A: There is no actual limit. In practical use, however, the maximum number of configurable IP pools is limited by the amount of available DRAM in the particular router being used.
Q: What is IP address "overlapping" as discussed within the context of NAT?
A: IP address overlapping refers to the situation where a site's IP address space is already being used by someone else on the Internet. Without special support, the illegally-addressed site will not be able to access the real owners of that address space. The 11.2 Update training slides and the 11.2 NAT documentation (in the 11.2 router configuration guide) give a detailed description of what happens, but it involves intercepting DNS name-query responses from the outside to the inside, setting up a translation for the OUTSIDE address, and fixing up the DNS response before forwarding it onto the inside host.
Q: Is it possible to build a configuration with both static and dynamic NAT translations?
A: Yes, this is possible, with the caveat that the global addresses used in static translations are not automatically excluded with dynamic pools containing those global addresses. Currently, one must keep the static addresses out of dynamic pools manually
Q: Can IOS support multiple "outside" NAT tables? The command for defining the "outside" NAT pool seems to allow for multiple pools by way of the name variable, but there does not appear to be a way to associate an interface with a particular "outside" address pool.
A: Yes, one can do this through the use of route-maps. The dynamic translation command can now specify a route-map to be processed instead of an access-list. A route-map allows the user to match any combination of access-list, next-hop IP address, and output interface to determine which pool to use.
Q: Does NAT occur before or after policy routing?
A: Routing occurs on the local addresses, which means that an outside-to-inside translation occurs before routing and inside-to-outside translation occurs after routing.
Q: Within the context of NAT "overloading," what happens when a host, by chance, initiates a connection on a port that is in use by another host?

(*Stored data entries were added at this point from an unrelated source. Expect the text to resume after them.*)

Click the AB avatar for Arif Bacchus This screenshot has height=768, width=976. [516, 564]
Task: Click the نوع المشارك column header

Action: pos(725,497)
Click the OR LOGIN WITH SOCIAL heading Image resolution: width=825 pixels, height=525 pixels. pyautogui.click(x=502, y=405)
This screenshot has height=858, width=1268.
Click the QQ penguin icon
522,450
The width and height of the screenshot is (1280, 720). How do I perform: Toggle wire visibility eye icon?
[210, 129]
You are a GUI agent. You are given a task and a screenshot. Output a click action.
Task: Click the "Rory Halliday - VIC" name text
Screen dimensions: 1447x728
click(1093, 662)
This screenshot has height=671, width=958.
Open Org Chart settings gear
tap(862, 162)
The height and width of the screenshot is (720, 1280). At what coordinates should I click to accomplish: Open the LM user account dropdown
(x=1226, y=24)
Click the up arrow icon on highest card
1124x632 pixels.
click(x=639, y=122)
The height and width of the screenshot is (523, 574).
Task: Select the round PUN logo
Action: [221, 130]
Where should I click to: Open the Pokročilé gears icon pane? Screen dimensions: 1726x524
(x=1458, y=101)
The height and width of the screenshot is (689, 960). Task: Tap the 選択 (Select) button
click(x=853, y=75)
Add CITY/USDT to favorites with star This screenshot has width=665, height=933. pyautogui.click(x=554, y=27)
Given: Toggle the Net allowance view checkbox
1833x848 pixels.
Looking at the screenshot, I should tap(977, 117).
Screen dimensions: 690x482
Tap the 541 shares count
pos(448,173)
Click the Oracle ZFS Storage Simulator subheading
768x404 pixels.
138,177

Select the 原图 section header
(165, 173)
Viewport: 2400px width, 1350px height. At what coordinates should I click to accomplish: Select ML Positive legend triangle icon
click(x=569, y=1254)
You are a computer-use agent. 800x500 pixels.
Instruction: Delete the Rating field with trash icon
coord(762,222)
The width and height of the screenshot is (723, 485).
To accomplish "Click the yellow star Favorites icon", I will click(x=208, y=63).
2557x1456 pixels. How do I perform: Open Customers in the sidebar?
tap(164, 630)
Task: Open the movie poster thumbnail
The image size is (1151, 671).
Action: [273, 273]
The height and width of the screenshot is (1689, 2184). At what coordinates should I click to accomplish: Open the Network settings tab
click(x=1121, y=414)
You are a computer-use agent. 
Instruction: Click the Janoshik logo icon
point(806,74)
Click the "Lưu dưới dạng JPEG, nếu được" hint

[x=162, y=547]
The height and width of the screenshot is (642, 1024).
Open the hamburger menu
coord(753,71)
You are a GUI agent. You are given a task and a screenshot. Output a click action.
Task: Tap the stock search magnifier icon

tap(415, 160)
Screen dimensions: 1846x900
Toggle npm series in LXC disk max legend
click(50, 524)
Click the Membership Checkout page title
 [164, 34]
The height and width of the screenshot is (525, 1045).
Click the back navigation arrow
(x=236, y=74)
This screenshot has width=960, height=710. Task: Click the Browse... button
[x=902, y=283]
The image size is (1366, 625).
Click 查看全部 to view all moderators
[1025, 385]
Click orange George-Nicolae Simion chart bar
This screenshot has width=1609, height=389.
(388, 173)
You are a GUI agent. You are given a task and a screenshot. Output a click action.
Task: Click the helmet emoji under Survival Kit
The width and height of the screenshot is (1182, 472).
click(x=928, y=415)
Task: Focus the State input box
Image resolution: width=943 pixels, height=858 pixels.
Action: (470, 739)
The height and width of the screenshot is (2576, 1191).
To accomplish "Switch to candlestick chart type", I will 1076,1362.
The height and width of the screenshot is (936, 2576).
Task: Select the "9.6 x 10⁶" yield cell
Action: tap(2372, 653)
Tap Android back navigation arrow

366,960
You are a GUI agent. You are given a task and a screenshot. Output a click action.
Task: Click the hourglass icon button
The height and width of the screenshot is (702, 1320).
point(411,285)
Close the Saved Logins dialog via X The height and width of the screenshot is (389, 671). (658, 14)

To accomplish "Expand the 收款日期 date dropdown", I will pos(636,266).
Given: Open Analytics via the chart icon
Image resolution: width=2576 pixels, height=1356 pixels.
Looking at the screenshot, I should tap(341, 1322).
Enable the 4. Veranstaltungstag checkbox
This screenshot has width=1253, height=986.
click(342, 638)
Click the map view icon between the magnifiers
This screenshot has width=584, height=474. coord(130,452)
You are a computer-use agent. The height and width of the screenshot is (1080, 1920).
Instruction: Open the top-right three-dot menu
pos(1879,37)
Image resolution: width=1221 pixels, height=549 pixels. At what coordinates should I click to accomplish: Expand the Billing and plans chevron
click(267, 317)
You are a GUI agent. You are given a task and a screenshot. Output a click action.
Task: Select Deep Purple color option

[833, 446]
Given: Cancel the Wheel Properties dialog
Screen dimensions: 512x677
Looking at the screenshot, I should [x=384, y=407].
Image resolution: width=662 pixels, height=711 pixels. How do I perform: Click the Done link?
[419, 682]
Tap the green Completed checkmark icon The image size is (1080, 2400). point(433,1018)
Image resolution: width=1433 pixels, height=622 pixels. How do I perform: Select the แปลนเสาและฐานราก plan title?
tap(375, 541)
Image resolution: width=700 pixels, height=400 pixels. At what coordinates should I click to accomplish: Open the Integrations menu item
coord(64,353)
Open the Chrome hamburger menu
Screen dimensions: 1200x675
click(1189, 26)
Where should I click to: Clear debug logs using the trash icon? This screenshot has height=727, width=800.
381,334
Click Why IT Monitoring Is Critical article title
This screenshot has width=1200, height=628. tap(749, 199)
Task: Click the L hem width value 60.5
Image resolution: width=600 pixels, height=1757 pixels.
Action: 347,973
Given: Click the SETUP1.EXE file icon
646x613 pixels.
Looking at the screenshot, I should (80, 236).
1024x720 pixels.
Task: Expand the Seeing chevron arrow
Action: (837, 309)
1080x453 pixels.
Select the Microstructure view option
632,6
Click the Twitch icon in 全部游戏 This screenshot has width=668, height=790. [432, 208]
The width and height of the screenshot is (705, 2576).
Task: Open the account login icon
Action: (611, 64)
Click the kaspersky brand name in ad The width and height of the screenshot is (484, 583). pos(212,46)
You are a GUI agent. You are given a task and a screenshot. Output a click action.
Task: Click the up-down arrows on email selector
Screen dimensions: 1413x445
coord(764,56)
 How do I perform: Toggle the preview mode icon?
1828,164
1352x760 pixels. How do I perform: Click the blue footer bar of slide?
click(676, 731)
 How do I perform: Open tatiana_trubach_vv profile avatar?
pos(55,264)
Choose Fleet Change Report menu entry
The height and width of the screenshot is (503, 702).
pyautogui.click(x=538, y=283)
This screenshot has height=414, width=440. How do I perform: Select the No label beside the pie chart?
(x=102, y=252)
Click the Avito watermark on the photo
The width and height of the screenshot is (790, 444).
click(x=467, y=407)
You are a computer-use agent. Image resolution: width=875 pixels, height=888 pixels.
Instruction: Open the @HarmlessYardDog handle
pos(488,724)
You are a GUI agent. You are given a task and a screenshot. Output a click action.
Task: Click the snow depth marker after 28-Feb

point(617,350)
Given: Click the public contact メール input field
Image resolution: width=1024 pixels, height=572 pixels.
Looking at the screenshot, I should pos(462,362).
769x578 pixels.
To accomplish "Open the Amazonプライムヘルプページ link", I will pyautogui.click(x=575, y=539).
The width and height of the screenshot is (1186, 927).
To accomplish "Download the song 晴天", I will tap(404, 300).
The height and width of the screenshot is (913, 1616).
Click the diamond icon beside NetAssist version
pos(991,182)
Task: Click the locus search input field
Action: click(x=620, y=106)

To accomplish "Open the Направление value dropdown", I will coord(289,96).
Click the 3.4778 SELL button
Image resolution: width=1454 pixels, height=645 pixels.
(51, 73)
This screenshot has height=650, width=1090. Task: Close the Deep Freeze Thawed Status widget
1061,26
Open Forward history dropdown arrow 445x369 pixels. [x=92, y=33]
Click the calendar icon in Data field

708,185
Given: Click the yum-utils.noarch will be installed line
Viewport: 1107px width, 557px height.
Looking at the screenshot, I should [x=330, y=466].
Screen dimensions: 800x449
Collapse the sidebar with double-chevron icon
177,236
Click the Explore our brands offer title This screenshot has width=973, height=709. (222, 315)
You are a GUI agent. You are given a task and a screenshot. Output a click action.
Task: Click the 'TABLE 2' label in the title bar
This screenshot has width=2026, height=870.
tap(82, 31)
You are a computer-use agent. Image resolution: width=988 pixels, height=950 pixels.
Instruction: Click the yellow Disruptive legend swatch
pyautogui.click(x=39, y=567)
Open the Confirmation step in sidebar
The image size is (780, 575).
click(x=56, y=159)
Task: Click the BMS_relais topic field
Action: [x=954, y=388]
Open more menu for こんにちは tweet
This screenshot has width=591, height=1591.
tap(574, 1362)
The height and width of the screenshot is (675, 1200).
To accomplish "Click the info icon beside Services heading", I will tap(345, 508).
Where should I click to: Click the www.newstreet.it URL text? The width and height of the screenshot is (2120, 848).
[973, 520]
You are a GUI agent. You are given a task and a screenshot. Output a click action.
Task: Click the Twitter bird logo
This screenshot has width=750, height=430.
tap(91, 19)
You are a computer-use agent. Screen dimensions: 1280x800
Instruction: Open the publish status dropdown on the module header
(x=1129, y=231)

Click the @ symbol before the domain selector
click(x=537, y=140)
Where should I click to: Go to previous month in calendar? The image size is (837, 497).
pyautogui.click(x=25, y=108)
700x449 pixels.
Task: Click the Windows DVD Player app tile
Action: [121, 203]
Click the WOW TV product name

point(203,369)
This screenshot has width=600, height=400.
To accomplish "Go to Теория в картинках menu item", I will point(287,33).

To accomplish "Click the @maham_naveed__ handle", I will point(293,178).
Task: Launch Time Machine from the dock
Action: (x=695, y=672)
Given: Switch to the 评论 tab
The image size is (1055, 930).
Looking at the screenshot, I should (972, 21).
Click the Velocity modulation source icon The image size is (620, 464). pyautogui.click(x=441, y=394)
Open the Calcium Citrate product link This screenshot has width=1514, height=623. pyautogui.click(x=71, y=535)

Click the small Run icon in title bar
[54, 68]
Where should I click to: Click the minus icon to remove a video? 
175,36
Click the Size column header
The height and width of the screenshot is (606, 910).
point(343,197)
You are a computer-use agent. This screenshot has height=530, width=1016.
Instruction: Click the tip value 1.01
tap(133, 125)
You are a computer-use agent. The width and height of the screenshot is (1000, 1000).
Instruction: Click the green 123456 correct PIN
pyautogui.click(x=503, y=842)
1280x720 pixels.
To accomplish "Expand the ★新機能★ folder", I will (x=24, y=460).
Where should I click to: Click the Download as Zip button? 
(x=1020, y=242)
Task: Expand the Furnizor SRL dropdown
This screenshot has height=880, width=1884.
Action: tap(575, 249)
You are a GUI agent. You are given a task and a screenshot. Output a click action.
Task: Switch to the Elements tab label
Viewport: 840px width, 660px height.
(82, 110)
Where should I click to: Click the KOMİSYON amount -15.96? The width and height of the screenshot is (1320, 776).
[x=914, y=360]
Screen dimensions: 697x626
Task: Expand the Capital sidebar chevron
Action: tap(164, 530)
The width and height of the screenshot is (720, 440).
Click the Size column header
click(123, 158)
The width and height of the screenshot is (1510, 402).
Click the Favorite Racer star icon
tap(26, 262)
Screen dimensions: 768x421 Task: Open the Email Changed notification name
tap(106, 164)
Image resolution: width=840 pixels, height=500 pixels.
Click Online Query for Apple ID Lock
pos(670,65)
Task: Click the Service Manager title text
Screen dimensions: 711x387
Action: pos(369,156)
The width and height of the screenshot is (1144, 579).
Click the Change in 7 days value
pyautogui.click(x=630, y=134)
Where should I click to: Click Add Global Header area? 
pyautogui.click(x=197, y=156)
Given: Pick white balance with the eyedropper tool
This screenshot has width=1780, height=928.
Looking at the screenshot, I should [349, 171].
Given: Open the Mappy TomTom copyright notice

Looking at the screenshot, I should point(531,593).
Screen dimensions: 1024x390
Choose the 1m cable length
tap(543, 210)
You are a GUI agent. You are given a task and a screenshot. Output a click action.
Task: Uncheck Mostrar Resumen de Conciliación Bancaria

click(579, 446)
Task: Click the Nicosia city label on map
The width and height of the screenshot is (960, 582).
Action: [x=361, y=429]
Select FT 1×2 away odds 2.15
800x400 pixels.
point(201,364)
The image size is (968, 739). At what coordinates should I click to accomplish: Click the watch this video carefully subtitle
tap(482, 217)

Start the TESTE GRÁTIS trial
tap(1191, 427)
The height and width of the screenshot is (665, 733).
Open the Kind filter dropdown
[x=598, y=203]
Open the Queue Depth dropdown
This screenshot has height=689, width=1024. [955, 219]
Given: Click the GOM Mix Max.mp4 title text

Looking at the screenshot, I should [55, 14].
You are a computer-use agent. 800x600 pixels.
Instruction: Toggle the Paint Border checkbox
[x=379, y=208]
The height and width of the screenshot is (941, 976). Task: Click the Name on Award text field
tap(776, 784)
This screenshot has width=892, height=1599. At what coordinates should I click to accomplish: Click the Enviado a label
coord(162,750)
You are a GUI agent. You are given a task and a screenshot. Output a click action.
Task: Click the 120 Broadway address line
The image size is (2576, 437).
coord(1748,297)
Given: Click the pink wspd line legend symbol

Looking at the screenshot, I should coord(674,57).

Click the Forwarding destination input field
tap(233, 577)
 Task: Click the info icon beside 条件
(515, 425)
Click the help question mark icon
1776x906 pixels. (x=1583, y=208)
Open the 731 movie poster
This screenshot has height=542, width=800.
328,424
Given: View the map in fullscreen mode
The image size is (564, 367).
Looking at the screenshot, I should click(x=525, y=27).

A: If this happens, the local port will be translated as well as the source address.
Q: Why do I need to specify a subnet mask when configuring a NAT address pool?
A: The subnet mask is used to sanity-check the addresses allocated from the pool (so we don't allocate the subnet broadcast address, for example). The subnet mask must match the size of the subnet into which you are translating.
Q: Can I allocate IP addresses from NAT router's outside interface subnet to a dynamic NAT pool?
A: Yes. The NAT router will answer ARP requests for these IP addresses in the dynamic pool.
Q: Will a NAT router properly handle ICMP Redirects?
A: Yes.
Q: Why doesn't Cisco IOS NAT support SNMP traffic?
A: The SNMP packet format depends on the particular MIB being used and is not self-describing. There is no single format for SNMP requests and responses that can be processed in a general fashion.
Q: Does Cisco IOS NAT support DNS queries?
A: Yes, Cisco IOS NAT will translate the address(es) which appear in DNS responses to name lookups (A queries) and inverse lookups (PTR queries). Thus, if an outside host sends a name-lookup to a DNS server on the inside, and that server responds with a local address, the NAT code will translate that local address to a global address. The opposite is also true, and is how we support IP addresses overlapping: an inside host queries an outside DNS server, the response contains an address that matches the access-list specified on the "outside source" command, so the code translates the outside global address to an outside local address.

Time-to-live (TTL) values on all DNS resource records (RRs) which receive address translations in RR payloads are automatically set to zero.

Cisco IOS NAT does not translate IP addresses embedded in DNS zone transfers.